Architectural mistakes are a reflection of the Shed’s hamstrung inaugural programming, which trades the experience of art for the spectacle of superstar-driven events. Gerhard Richter has made cheap Rorschach wallpaper and a couple decent tapestries to complement a choral piece by composer Steve Reich whose sonorous heights are sucked dry by the poor acoustics of the vacuous gallery space during the press preview. (Trisha Donnelly will showcase a new project in another gallery, but this was not available during the press preview.) Prompted by curator Hans Ulrich Obrist, artist and filmmaker Steve McQueen will direct a five-night concert series devoted to the history of African-American music in McCourt Hall.
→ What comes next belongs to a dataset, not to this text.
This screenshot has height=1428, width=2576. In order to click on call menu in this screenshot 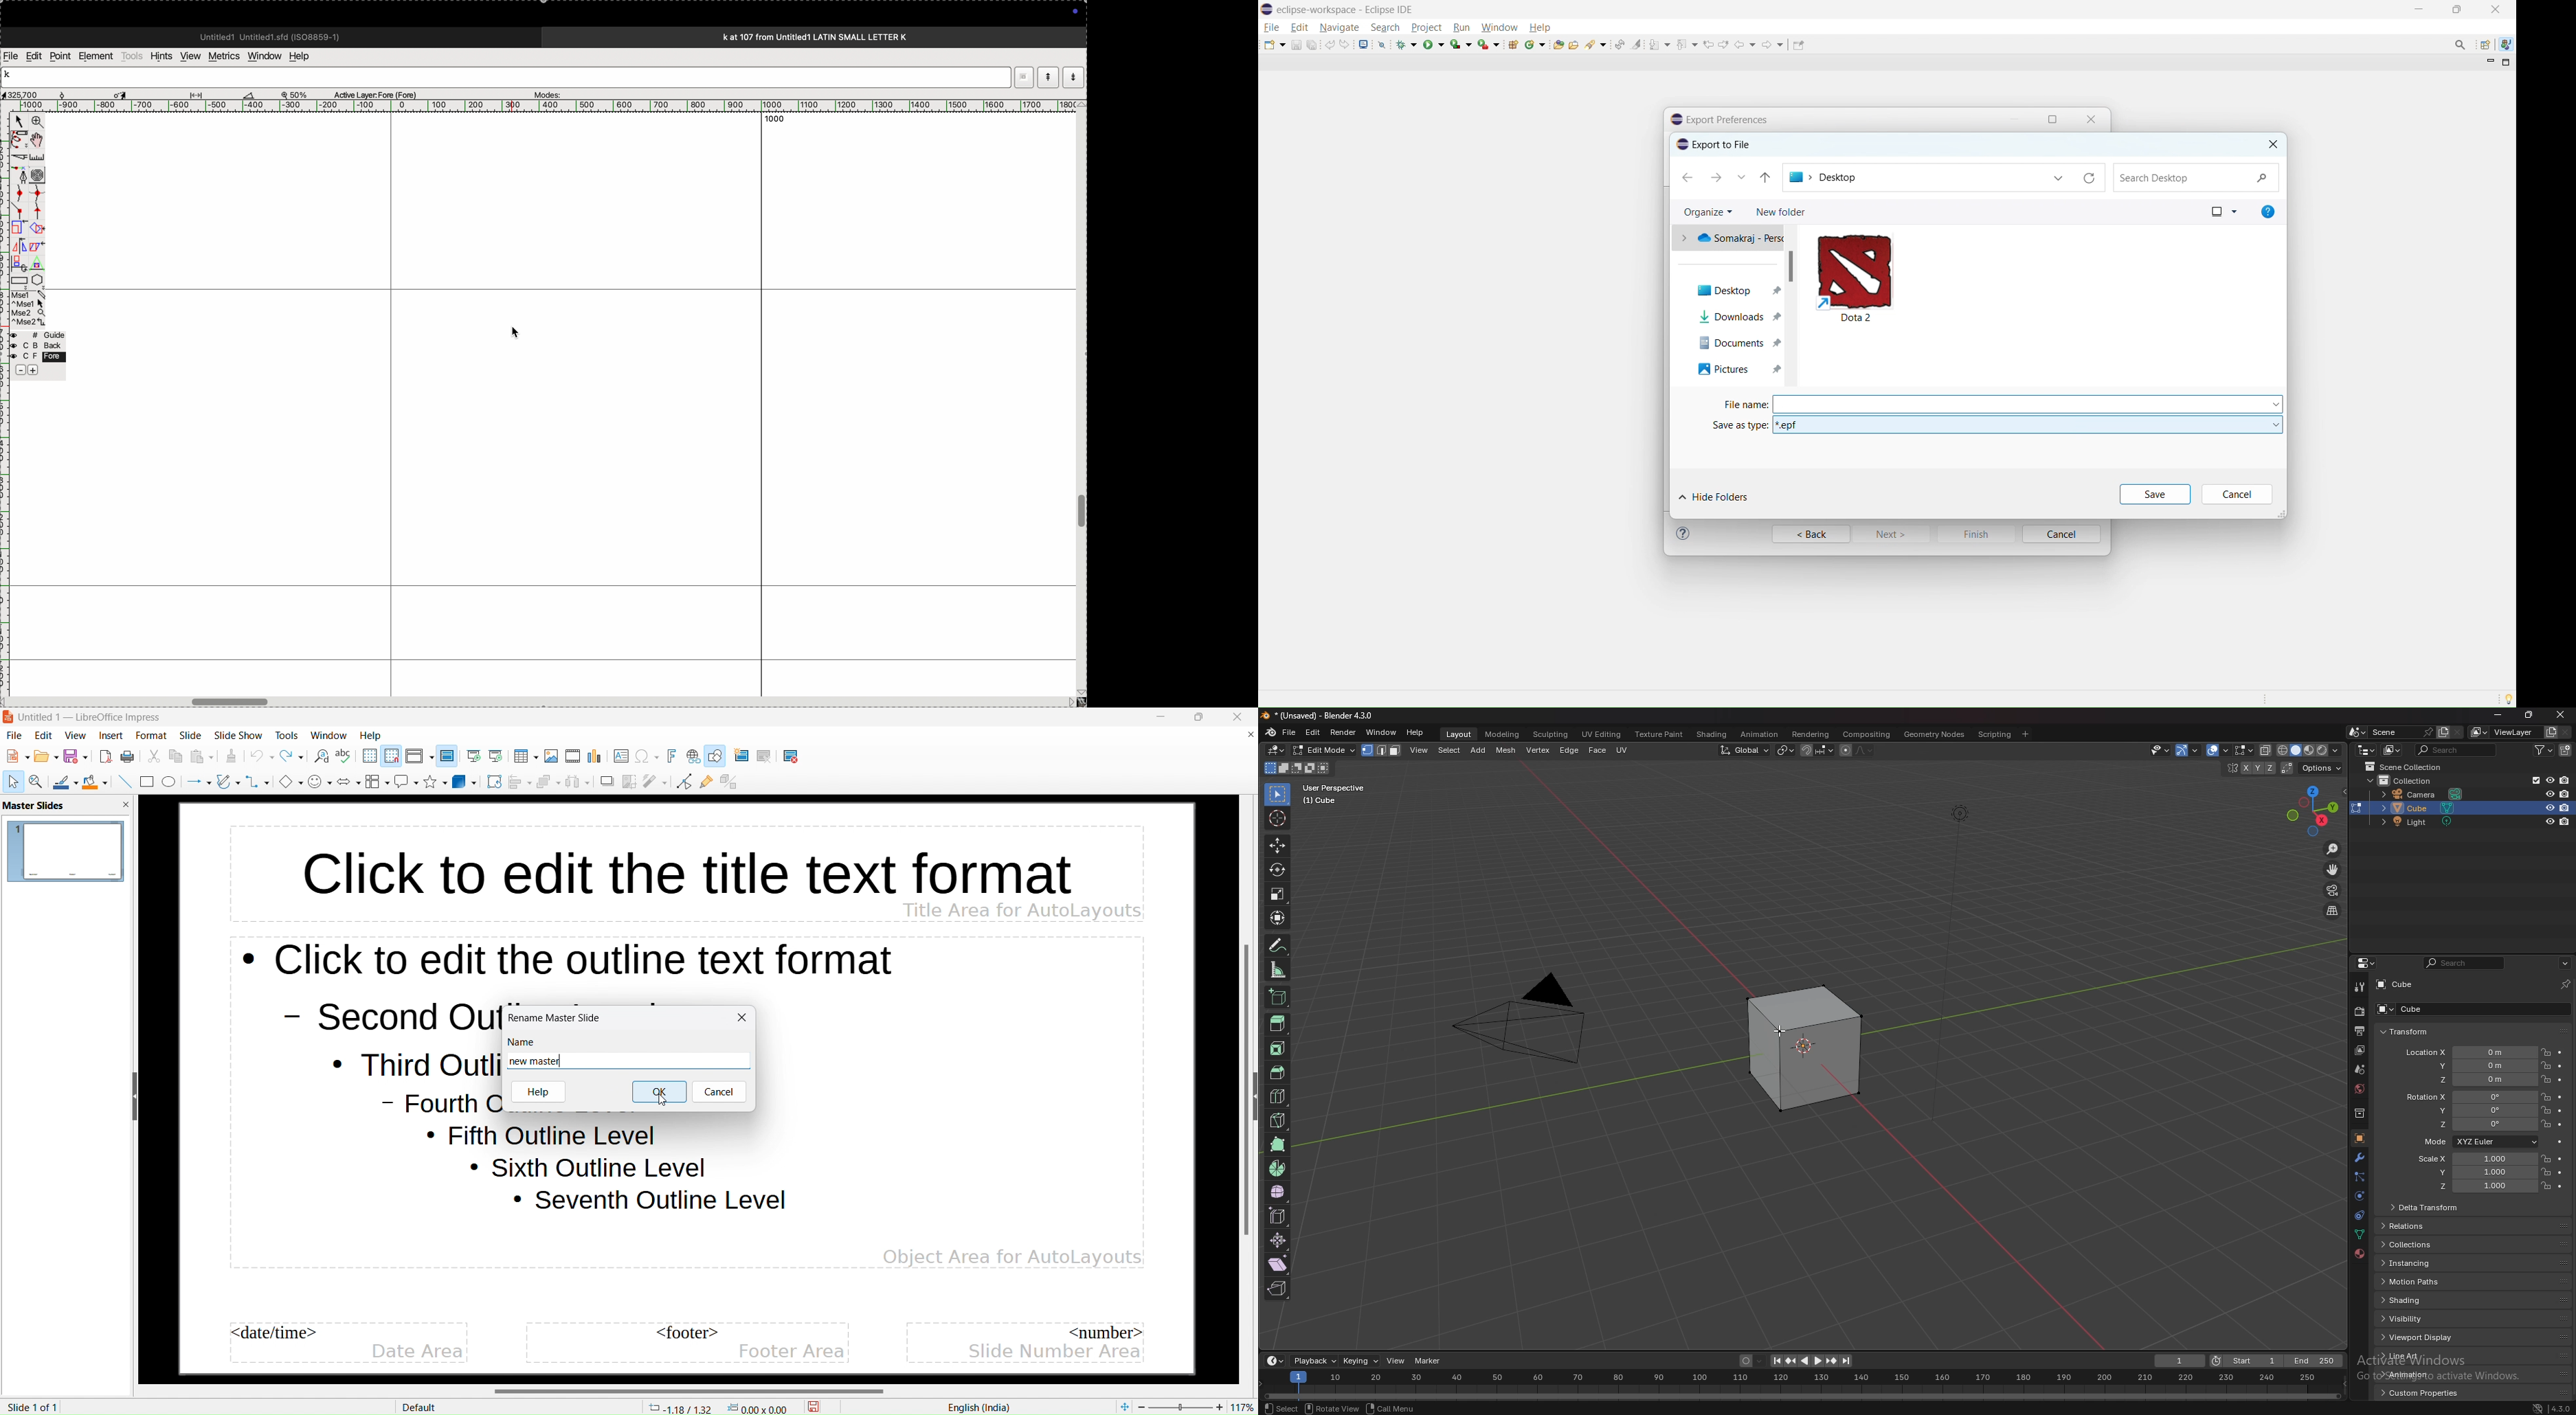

Two floors above, the inestimable poet Anne Carson will deliver a new play with music written for the preternatural talents of Ben Wishaw and Renée Fleming.
It’s an impressive roster of well-known artists, but the Shed’s opening program says little about its dedication to the local arts community. Tamara McCaw, the complex’s chief civic program officer, however, spoke at length during the preview about how the organization intends to partner with its neighbors and low-income residents throughout the city. Additionally, the institution will offer reduced-price tickets for every show and has partnered with groups like Flex NYC to bring arts education to children in underserved communities and public schools. Early-career artists will also be involved in McQueen’s concert project
Obrist, who is also the Shed’s senior program advisor, has emphasized the organization’s devotion to early-career artists, saying that he “felt very strongly that there should be an enabling of beginnings.” Open Call was subsequently created to incorporate emerging artists into the Shed’s program until at least 2021. The 52 selected artists also received between $7,000 and $15,000 each for commissions.
During the press preview, Poots discussed his intention to “redistribute the privilege” of Hudson Yards into the underserved communities of New York City. But like most top-down structures, the Shed invests in its own enrichment. The $500 million project does not signal equanimity or democratic prowess in a city crippled by rising income inequality any more than the Vessel represents human ingenuity or good taste. Rather, the Shed is an attempt to artwash the gaudy and guilty privilege on display at Hudson Yards; it is a hologram of progress powered by empty rhetoric and duplicitous dollars.